Harecastle Tunnel

I was excited to be able to traverse Harecastle Tunnel. I’d heard that it was haunted and that the tunnel roof comes down to a ridiculously low height. All I found was dissappointingly false and an anticlimax.

The roof of the tunnel does come down in stages but the height was never worryingly low and I was still able to stand up to steer the boat, although maybe with a slight stoop for my 5’11”, 1.81m height. As for the hauntings and markings on the wall somewhere, I found none.

To be able to pass through the tunnel, one is normally required to book passage with the CRT, which I had done so for 3pm this same day. However, I had turned up the night before along with another boat. In the morning the good CRT chaps arrived bright and early and allowed us to go through at around 8.15am. The other boat went first and then I followed 5 minutes later.

The following two images are slightly blurred due to be being taken on my phone with low light surroundings.

One thing I did find though, was that if you took your eye off where you are going for just half a second, you could be in trouble and may find yourself having contact with the tunnel wall. I did not on this occasion, but it did come close once, but I masterfully avoided striking the wall. My own fault really for trying to take photos and film with my phone. I should have been doing it with my GoPro instead.
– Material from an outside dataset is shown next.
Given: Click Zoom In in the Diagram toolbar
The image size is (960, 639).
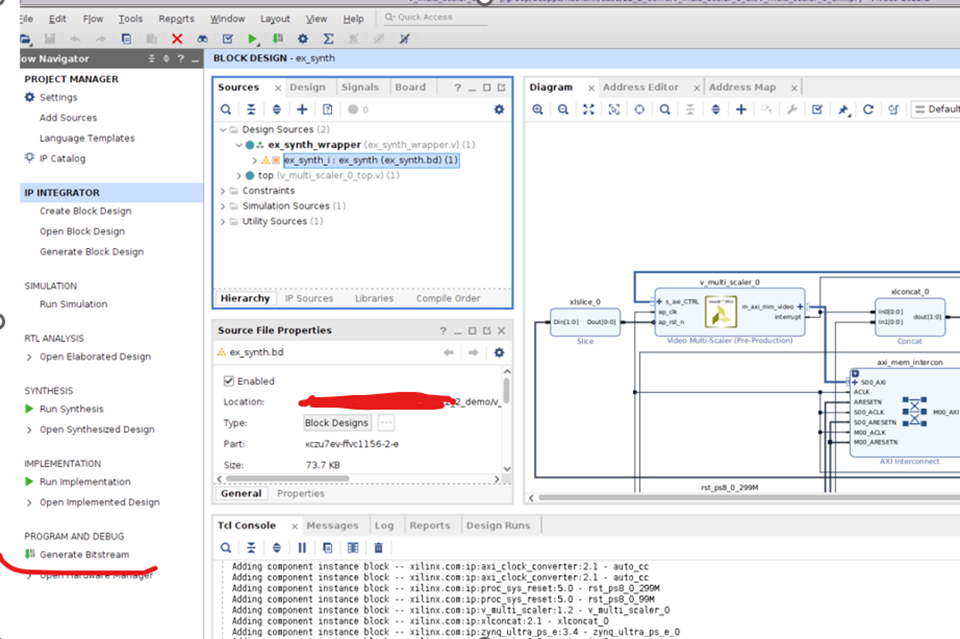Looking at the screenshot, I should point(538,109).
Here’s a short video I took with my phone, which is quite good but I found it very difficult to hold the phone in the correct position and steer at the same time, avoiding walls.

After 35 minutes or so, I emerged triumphantly at the other end and the CRT guy checked me off as passing through. Dissappointingly, he did not have a gold star of achievement for me!

You can just about see the tunnel from whence I emerged, with a boat waiting to go in. Again we have the mucky, orangey brown colour of the iron oxide infused water.

I paid attention to the keep left instructions going under the bridge. If I had gone the other side, I dare say I would have run aground.

And I passed by the junction to the Macclesfield canal which after a few hundred metres, I was to pass under, by way of a couple of locks going down and an aquaduct.

I moored up very shortly after this for a well deserved rest, considering the number of locks I had negotiated the previous day.